Work required: Return only the number of lines in the material below holding the string "height".

Dataset records:

- - - - - - -

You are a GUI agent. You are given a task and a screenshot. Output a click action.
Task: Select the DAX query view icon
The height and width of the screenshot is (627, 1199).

- - - - - - -

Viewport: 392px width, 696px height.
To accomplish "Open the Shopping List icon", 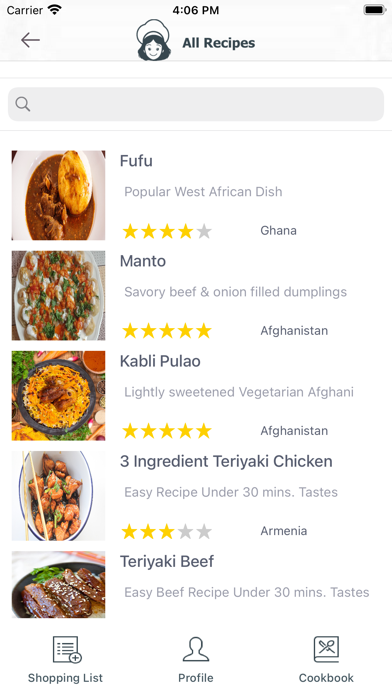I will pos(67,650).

- - - - - - -

Answer to this problem: 2